First of all, are you certain that your timing problems are caused by "super high fanout" nets?
The document listed below, while having good general advise, was written 6 years ago and (originally) targeting ISE 10.1. Things have changed quite a bit in the years since.
High fanout nets are quite efficiently handled in Vivado - by the later stages of the implementation flow - i.e. after synthesis. In fact synthesis (or manually user inserted) fixes addressing high fanout usually work against the efficient solutions done by Vivado in the latter stages. In the 2018 releases the tool actually does some optimizations towards removing synthesis added (or user added) fanout fixes.

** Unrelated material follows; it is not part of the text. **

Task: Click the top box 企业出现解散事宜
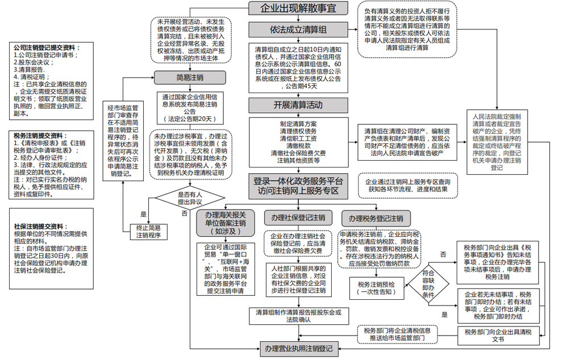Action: pyautogui.click(x=298, y=9)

I've never had an instances yet where I've needed to manually take some sort of action regarding high-fanout nets. I just let Vivado do it's job. (There are other's that prefer more hand-tuned solutions - and that's ok - but really should be reserved for the advanced use cases).
Back to the original problem - reducing levels of logic is a good tool towards addressing timing problems. I've found that once you've learned the coding techniques, one generally establishes those design patterns quickly. i.e. the experienced designer doesn't fall into these coding problems very often. The tools are quite good at inferring and optimizing a lot.
The (unfortunate) corollary to this is you're not going to get much better performance by tweaking your coding style or playing with the tools settings. Architecture level changes (as in adding pipelining) are usually what's required.
01-17-2019 05:07 PM
Regarding item 3 and any other references to three state code, there are no tri-statable drivers in a modern FPGA except on the IO. You can write three state code, but the synthesis tool will just create a mux. That's certainly true of ISE and Synopsis. I expect it's true of Vivado, but I haven't tried it.